Hâkimiyetin kayıtsız şartsız millete ait olduğunu söyleyenler akabinde ama diye başlayan cümleler kuruyorlarsa, başkaca organları milletin hâkimiyet hakkını ortadan kaldıracak veya kayıtlayacak şekilde sistemin içine dahil ediyorlarsa, yani milletin iktidarına şerikler/ortaklar koşarak bir vesayet rejimi oluşturuyorlarsa o ülkede cumhuriyetten, demokrasiden ve milli iradeden bahsetmek ne kadar inandırıcıdır?
***
Doğru oturup doğru konuşalım şimdi.
AK Parti ile MHP’nin ortaklaşarak hazırladığı yeni hükümet modeline CHP’nin getirdiği suçlamalar bu bahiste ne yana düşüyor?
CHP, “Rejim değiştirilmek isteniyor, buna izin vermeyiz, gerekirse kan dökeriz!” diyor.
Diyelim ki öyle olsun.
Rejimi kim değiştirmek istiyor?
Milletin AK Parti’li ve MHP’li temsilcileri mi veya Meclis’in kendisi mi?
Hayır!
Getirilen sonuçta bir öneri…
Bir dayatma değil.
Cumhura/halka götürülecek bir önerinin dayatma biçiminde sunulması her şeyden önce Meclis’in iradesine saygısızlıktır.
Çünkü Meclis, bir “oldu bitti”yle hiçbir şeyi dayatmıyor.
Öngörülen yönetim modelinin içeriğine tümden karşı olabilirsiniz.
Bunu Cumhuriyet ve demokrasi anlayışınızla bağdaştırmıyor da olabilirsiniz.
Lakin, cumhura/halka götürülmek istenen bir önerinin peşinen ve en baştan dayatma biçiminde takdim etmeniz, en fenası mevcut şartlarda halkın özgür bir tercihte bulunma imkanına sahip olmadığını iddia ederek, referandumdan yüzde yüze yakın bir onay çıksa bile bu iradeyi tanımayacağınızı ilan etmeniz, sizi demokratlığın fersah fersah ötesine taşır.
***
CHP’nin ve CHP’nin “Altı Ok” zihniyetine sahip siyasal seçkinlerin temel çelişkisi burada: “Sözde cumhuriyetçi ve demokrat, özde cumhurun iradesini yok sayma ve önemsizleştirme.”
“Halk için en doğrusunu biz biliriz, halk seçmesini bilmez, seçse de yanlış seçimde bulunur!” demek, CHP’nin siyasal genleriyle uyumlu bir söylem olabilir lakin bu söylemin cumhuriyetçilikle ve demokratlıkla alakası olamaz.
CHP şunu demeye getiriyor: Bu rejimin de, ülkenin de, devletin de sahibi benim.
Hâkimiyet kayıtsız şartsız bendedir.
Benim istemediğim bir şey halkın tamamına yakını tarafından uygun görülse bile hayata geçirilemez.

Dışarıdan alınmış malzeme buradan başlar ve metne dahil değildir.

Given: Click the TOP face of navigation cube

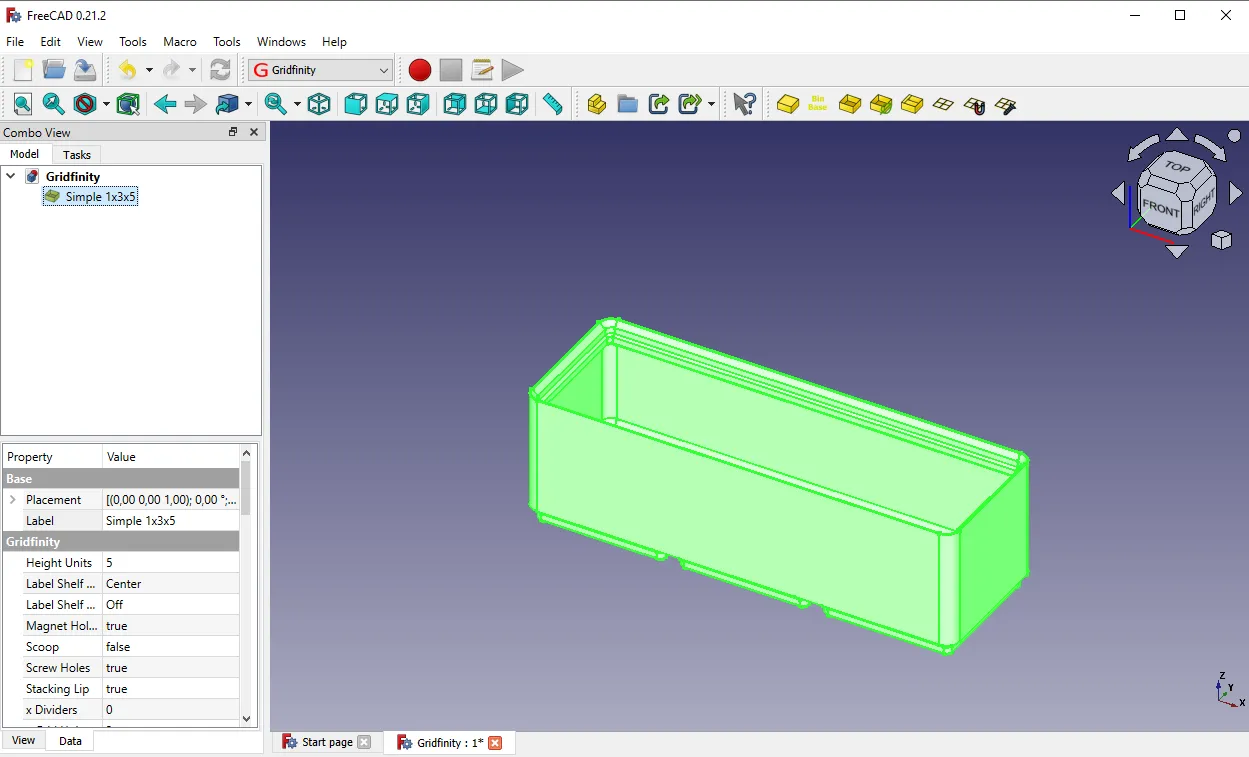Looking at the screenshot, I should pyautogui.click(x=1176, y=169).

Bunun için gerekirse kan dökerim.
CHP’nin cumhuriyet anlayışı, cumhursuz/halksız bir yönetim biçimini içkindir.
CHP oldum olası cumhurdan/halktan korkmaktadır.

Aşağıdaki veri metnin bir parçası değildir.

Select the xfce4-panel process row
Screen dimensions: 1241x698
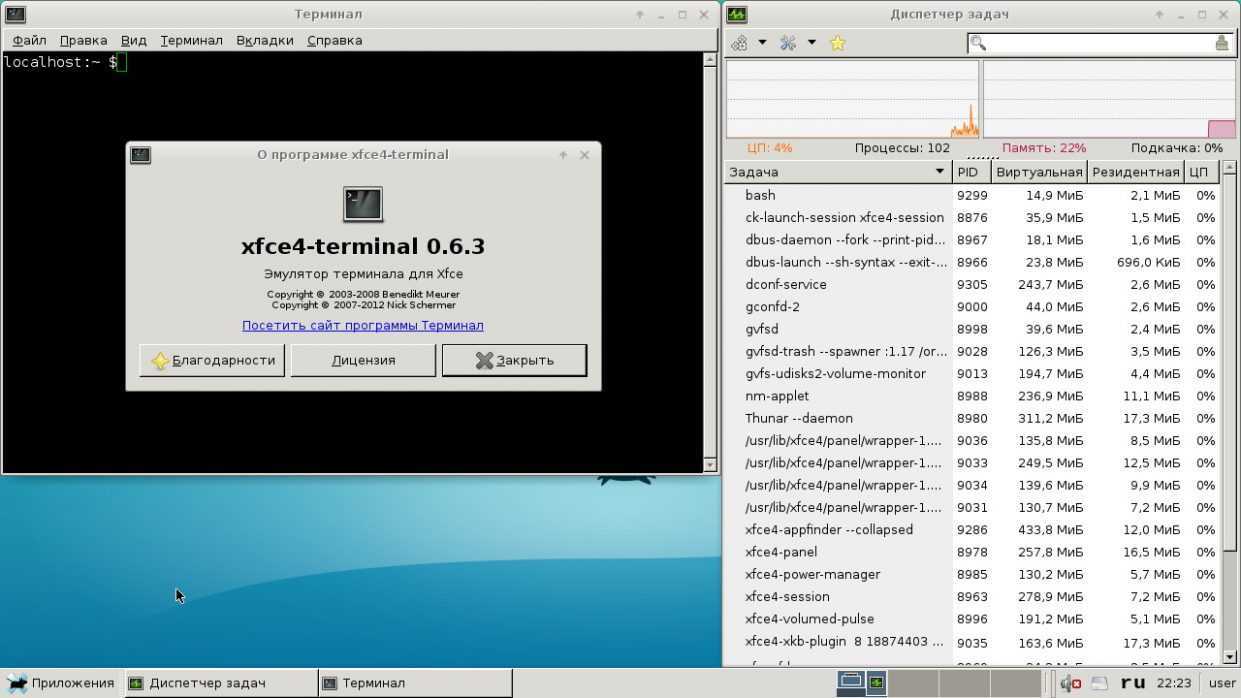[x=781, y=552]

Adındaki halk verili halk değil, tasarımlanan bir halktır.
CHP’nin zihniyetine uygun düşmeyen halk, halk değildir.
CHP’nin halkı ile verili halk birbirinin hasmı olarak görülmüştür.
CHP’nin “gerici”, “karşı-devrim” ve “iç düşman” gibi yakıştırmalarının öznesi hep verili halk olmuştur.

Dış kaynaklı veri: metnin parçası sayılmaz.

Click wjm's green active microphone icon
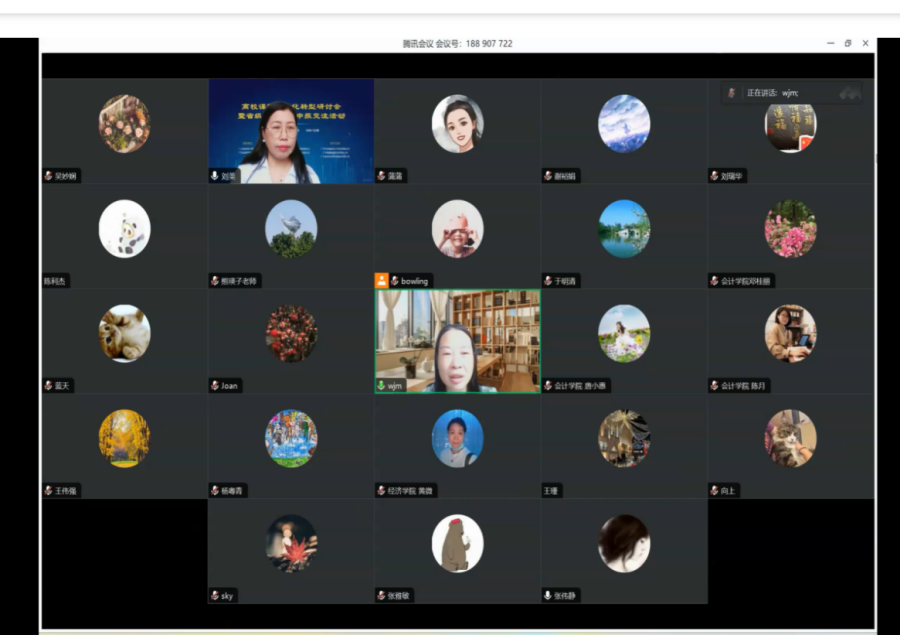Screen dimensions: 900x635 pyautogui.click(x=381, y=385)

CHP’nin, AK Parti-MHP ortak metnini içeriğinden saptırarak takdim eden sorunlu söylemini tartışmak bu yazının konusu değil.
Cumhuriyet ve demokrasi bahsinde hayatî öneme sahip şu sorulara asıl CHP cevap vermeli:
Cumhurun/halkın kendi kendini yönetmeye hakkı var mı?
Kendi kaderini kendisinin belirleme hakkı var mı?
Nasıl bir yönetim altında yaşamak istediğine kendisinin karar verme hakkı var mı?